--- DOCUMENT SEGMENT ---

Wall Street falls on growth worries, Chinese tech crackdown

(Reuters) -Wall Street’s main indexes fell on Thursday as the spread of the COVID-19 Delta variant cast doubts over an economic recovery, while a rout in Chinese tech stocks appeared to have spilled across markets.

FILE PHOTO: The New York Stock Exchange is pictured amid the coronavirus disease (COVID-19) pandemic in the Manhattan borough of New York City, New York, U.S., April 16, 2021. REUTERS/Carlo Allegri

Investors globally turned wary of risk. Equities fell and bond prices rallied on worries about Beijing’s crackdown on foreign-listed Chinese firms and a sustained global economic recovery. [MKTS/GLOB]

Stocks that led much of Wall Street’s rally this year and those that stand to benefit the most from an economic rebound were under pressure, with cyclical players including financials and materials leading declines among the 11 major S&P 500 sectors.

The S&P 500 banks fell 1.0%, tracking a fall in the 10-year Treasury yield to 1.25%. [US/]

The FAANG group, whose value rests heavily on future earnings, dropped between 0.7% and 1.3%. It had sent the Nasdaq and S&P 500 to record highs in the previous session.

“Markets are having a bad morning, but this is normal and even healthy given the recent strong run,” said Brad McMillan, chief investment officer at Commonwealth Financial Network.

“This looks like a short-term reaction to recent concerns about the Delta variant more than anything else.”

Chinese ride-hailing giant Didi Global Inc, which has been at the center of a selloff after its app was taken down by Beijing, fell 5.6%.

Other U.S.-listed Chinese stocks fell, tracking steep losses in China and Hong Kong, with e-commerce giant Alibaba Group Holding Ltd falling 3.7% and internet search engine Baidu Inc down 3.9%.

The two Chinese tech-giants have declined nearly 8% and 10.4% respectively this week, underperforming the broader NYSE FANG+TM index, which has fallen only 2.9% so far in the same period.

In another sign that hurt sentiment for reopening trade, the International Olympic Committee banned spectators at the games set to be held in Tokyo amid a state of emergency that will run throughout the event.

Minutes of the central bank’s June meeting released on Wednesday showed the Fed officials felt a U.S. recovery had a long way to go and they may not be ready yet to move on tightening policy.

Indeed, the Labor Department’s report showed weekly jobless claims unexpectedly rose to 373,000 for the week ended July 3. Economists polled by Reuters had forecast 350,000 applications for the latest week.

The CBOE Volatility index, a gauge for investor anxiety, earlier jumped to its highest level in over two weeks.

At 12:08 p.m. ET, the Dow Jones Industrial Average was down 219.31 points, or 0.63%, at 34,462.48, the S&P 500 was down 33.39 points, or 0.77%, at 4,324.74 and the Nasdaq Composite was down 121.64 points, or 0.83%, at 14,543.42.

Investors also awaited the start of second-quarter earnings, with big lenders kicking off the season next week.

Declining issues outnumbered advancers for a 2.79-to-1 ratio on the NYSE and for a 2.11-to-1 ratio on the Nasdaq. The S&P index recorded 14 new 52-week highs and no new low, while the Nasdaq recorded 26 new highs and 142 new lows.

---

__WORK TO BE COMPLETED__:
Please state how many weekly jobless claims the Wall Street report says were filed for the week ended July 3.

--- DATASET RECORDS ---

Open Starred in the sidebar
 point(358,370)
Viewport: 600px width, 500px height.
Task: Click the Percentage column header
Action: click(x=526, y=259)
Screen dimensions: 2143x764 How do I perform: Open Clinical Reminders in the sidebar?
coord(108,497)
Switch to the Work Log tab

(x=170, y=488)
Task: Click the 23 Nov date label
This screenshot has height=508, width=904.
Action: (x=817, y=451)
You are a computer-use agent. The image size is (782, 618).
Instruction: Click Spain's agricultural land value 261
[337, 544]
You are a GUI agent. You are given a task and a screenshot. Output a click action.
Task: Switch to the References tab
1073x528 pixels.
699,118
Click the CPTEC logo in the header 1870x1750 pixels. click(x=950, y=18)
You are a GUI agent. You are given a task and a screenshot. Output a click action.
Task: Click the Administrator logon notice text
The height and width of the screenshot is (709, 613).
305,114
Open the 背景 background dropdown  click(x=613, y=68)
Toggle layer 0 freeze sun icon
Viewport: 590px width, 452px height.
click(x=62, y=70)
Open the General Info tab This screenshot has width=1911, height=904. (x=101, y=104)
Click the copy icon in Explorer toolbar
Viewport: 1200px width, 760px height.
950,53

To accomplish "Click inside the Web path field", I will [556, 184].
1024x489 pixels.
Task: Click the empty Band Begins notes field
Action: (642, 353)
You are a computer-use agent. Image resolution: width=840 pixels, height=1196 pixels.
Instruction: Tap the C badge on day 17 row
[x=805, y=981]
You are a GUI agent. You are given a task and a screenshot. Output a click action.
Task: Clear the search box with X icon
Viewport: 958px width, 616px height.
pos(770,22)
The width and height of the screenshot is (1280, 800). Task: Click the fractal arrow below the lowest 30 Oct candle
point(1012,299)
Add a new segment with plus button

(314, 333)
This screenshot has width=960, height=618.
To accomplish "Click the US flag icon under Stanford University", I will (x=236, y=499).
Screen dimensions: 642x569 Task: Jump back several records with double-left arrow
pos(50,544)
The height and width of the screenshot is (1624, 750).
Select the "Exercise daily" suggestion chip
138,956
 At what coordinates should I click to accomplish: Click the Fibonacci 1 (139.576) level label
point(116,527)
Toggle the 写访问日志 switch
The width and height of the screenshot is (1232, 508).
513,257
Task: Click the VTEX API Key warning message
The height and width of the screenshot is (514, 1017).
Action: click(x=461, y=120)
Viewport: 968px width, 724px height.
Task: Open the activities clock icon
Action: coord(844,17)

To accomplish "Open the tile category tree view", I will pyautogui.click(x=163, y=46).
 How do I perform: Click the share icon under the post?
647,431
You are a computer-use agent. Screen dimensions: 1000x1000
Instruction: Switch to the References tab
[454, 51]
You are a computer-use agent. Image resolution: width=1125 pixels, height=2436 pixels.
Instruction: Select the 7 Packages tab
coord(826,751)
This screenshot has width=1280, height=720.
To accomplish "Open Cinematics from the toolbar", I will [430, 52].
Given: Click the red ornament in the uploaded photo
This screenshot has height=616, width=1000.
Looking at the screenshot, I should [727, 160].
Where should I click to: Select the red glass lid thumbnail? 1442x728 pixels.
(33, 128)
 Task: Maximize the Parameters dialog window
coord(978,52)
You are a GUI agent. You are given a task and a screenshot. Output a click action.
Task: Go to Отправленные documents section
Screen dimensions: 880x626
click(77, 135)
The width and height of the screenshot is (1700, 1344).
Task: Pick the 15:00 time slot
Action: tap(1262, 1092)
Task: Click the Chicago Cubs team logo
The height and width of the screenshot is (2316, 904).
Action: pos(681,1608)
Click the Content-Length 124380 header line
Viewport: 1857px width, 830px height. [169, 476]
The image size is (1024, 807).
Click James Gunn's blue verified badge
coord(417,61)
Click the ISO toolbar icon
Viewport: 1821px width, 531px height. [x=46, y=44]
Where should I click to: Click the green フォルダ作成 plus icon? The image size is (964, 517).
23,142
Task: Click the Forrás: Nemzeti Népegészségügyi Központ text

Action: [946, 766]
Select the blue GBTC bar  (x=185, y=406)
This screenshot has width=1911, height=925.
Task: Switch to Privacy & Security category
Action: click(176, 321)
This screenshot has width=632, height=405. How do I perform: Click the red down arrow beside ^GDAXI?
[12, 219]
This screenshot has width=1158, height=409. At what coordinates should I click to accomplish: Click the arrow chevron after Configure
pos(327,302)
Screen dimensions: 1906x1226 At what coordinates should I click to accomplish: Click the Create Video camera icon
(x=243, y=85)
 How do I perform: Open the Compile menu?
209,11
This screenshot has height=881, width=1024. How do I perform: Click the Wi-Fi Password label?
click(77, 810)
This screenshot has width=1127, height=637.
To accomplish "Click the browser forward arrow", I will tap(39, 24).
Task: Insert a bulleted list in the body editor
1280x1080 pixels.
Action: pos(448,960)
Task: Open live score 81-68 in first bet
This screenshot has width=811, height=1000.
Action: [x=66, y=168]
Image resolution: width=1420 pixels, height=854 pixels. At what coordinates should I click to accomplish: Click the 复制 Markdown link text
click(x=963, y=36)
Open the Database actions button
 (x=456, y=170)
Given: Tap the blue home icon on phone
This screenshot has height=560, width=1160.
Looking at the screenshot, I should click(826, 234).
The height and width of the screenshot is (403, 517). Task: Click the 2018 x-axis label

---

__EXERCISE SOLUTION__:
373,000